Exhibit 5.1
March 11, 2005
Double Eagle Petroleum Co.
777 Overland Trail (P.O. Box 766)
Casper, Wyoming 82601
Ladies and Gentlemen:
We have acted as counsel for Double Eagle Petroleum Co., a Maryland corporation (the “Company”), in connection with preparation of the Company’s Registration Statement on Form S-8 (the “Registration Statement”) under the Securities Act of 1933, as amended (the “Securities Act”), concerning registration of the transfer by the selling stockholders named in the Registration Statement of up to 15,000 shares (the “Shares”) of the Company’s $.10 par value common stock (the “Common Stock”), plus an indeterminate number of additional shares of Common Stock that may be issued as a result of stock splits, dividends and combinations, issuable upon the exercise of stock options granted under three Stock Option Agreements, each dated January 24, 2002, between the Company and each of Roy G. Cohee, Ken M. Daraie and Beth McBride (collectively, the “Stock Option Agreements”).
We have examined the Stock Option Agreements concerning the registration described above. In addition, we have examined such other certificates, agreements, documents and papers, and we have made such other inquiries and investigations of law as we have deemed appropriate and necessary in order to express the opinion set forth in this letter. In our examinations, we have assumed the genuineness of all signatures, the authenticity of all documents submitted to us as originals, photostatic or conformed copies and the authenticity of the originals of all such latter documents.
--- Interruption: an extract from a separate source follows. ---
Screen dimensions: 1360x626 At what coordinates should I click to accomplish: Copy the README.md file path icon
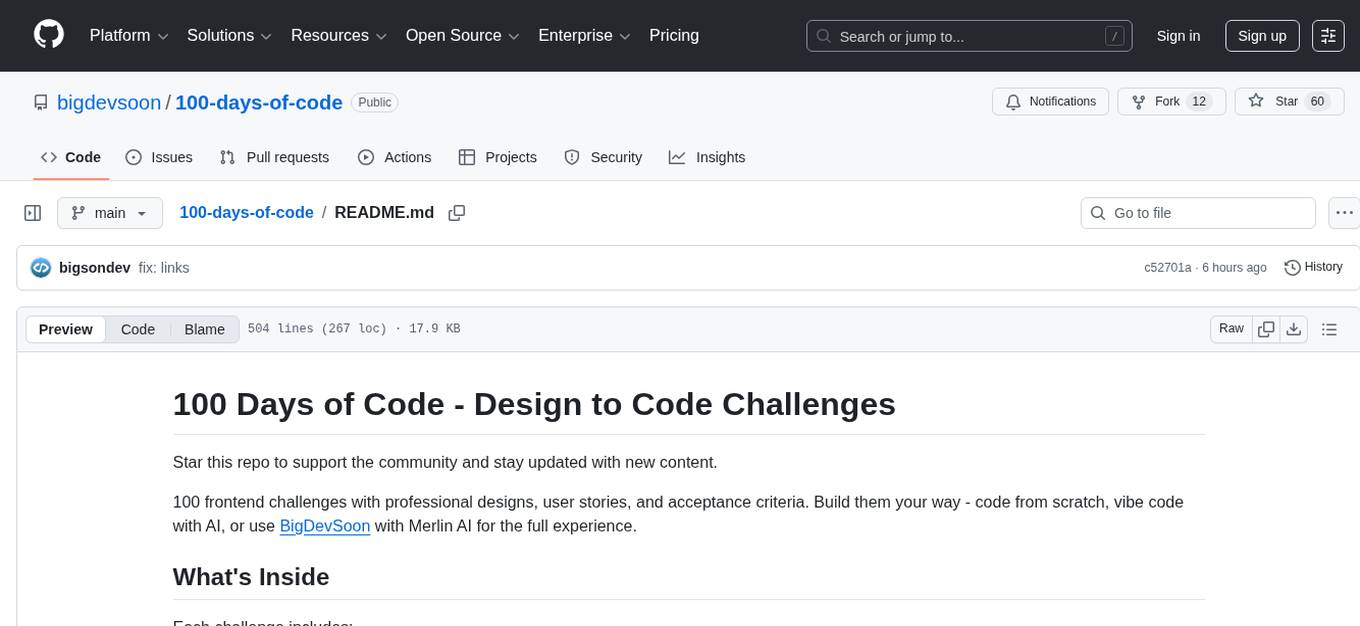[x=457, y=212]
In addition, as to certain matters we have relied upon certificates and advice from various state authorities and public officials, and we have assumed the accuracy of the material and the factual matters contained herein.
Subject to the foregoing and on the basis of the aforementioned examinations and investigations, it is our opinion that the Shares of Common Stock issuable upon the exercise of stock options granted under the Stock Option Agreements have been duly authorized, and upon issuance in accordance with the exercise provisions of the Stock Option Agreements, will be duly and validly issued, fully paid and non-assessable shares of the Company’s Common Stock.
We hereby consent to the filing of this opinion as an exhibit to the Registration Statement and to the reference to this firm under the caption “Legal Matters” in the prospectus forming a part of the Registration Statement. In giving this consent, we do
not admit that we are in the category of persons whose consent is required under Section 7 of the Securities Act.
This opinion is to be used solely for the purpose of the registration of the Shares and may not be used for any other purpose.